> **Текст для чтения**
◇ ◇ ◇

Перед тем он тщательно подготовился к выполнению замысла, изучая эпоху Грозного, прочел Карамзина, Соловьева, Ключевского, Забелина. Для царя, впавшего в агонию за игрой в шахматы, позировал старик, удивительно подходящий по типу; Годунов писался сначала с Коссаговского, затем с кн. М. М. Кантакузена; для Ирины Федоровны, жены Федора Иоанновича, позировала моя мать; для шута — как я сказал выше — Горбунов. Лицо Грозного, мертвенно-бледное с закатившимися, уже невидящими глазами, написано очень убедительно сильно.
Но сложная композиция, надо признать, несостоятельна: картина изображает не один, а ряд последовательных моментов события. Боярин над шахматным столиком у постели, где умирает (или уже умер?) Грозный, словно вот только заметил, что с царем худо, и шут не успел вскочить на ноги, а уж врач-чужеземец стоит на коленях перед царем, пытаясь пустить кровь из его повисшей бессильно руки, и слепая нянька, опираясь на клюку, подходит к царской кровати, и бредут из соседнего покоя монахи с зажженными свечами. Единство минуты нарушено, при реалистической трактовке сюжета — промах немаловажный. В свое время это и было отмечено критикой. Картину приобрел тот же С. П. Дервиз, одновременно с мифологическими панно, о которых я уже упомянул.

◇ ◇ ◇

> **Исходные данные**
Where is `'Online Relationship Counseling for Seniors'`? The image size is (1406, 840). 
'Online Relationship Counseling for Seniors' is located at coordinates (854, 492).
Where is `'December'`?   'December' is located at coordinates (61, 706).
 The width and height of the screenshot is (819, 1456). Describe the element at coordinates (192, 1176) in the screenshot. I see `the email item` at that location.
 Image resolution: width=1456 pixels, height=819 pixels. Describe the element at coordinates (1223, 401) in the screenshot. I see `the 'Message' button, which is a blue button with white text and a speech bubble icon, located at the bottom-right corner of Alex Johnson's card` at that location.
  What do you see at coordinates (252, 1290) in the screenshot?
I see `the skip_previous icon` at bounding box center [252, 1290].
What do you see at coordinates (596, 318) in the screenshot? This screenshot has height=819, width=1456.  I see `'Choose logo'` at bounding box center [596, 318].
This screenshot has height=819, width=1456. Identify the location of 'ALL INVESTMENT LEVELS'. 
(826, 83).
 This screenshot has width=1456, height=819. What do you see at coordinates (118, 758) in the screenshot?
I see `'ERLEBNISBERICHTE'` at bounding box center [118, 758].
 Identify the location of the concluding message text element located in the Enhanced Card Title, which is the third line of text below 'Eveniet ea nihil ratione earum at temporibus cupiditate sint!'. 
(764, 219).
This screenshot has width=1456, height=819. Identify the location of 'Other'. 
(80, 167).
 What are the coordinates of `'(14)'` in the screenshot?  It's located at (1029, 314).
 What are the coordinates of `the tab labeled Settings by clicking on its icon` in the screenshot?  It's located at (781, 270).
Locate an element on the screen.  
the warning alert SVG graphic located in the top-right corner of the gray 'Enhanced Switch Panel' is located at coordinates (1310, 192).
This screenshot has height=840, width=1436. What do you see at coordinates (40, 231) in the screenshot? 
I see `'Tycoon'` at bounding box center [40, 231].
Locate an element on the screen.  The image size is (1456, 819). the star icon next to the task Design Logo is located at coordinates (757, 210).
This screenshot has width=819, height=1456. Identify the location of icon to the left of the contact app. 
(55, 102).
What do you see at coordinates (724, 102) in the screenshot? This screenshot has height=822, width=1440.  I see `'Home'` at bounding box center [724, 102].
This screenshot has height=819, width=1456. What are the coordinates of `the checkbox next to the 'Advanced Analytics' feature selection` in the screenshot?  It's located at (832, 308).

◇ ◇ ◇

> **Список заданий**
(1) Замените «монахи» на «послушники» во фрагменте текста для чтения, который начинается со слов «Но сложная композиция, надо» и заканчивается словами «я уже упомянул.». Приведите этот фрагмент целиком.
(2) Кто, согласно тексту для чтения, приобрел картину?

> **Ответы**
(1)
Но сложная композиция, надо признать, несостоятельна: картина изображает не один, а ряд последовательных моментов события. Боярин над шахматным столиком у постели, где умирает (или уже умер?) Грозный, словно вот только заметил, что с царем худо, и шут не успел вскочить на ноги, а уж врач-чужеземец стоит на коленях перед царем, пытаясь пустить кровь из его повисшей бессильно руки, и слепая нянька, опираясь на клюку, подходит к царской кровати, и бредут из соседнего покоя послушники с зажженными свечами. Единство минуты нарушено, при реалистической трактовке сюжета — промах немаловажный. В свое время это и было отмечено критикой. Картину приобрел тот же С. П. Дервиз, одновременно с мифологическими панно, о которых я уже упомянул.

(2) С. П. Дервиз.